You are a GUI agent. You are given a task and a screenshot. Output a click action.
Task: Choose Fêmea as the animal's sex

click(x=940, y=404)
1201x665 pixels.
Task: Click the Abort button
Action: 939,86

EXERCISE: Format every line of the rows above as a Markdown table with two columns, No. and Line, numbering the lines in order and leaving out blank ones.

EXERCISE ANSWER:
| No. | Line |
|---|---|
| 1 | You are a GUI agent. You are given a task and a screenshot. Output a click action. |
| 2 | Task: Choose Fêmea as the animal's sex |
| 3 | click(x=940, y=404) |
| 4 | 1201x665 pixels. |
| 5 | Task: Click the Abort button |
| 6 | Action: 939,86 |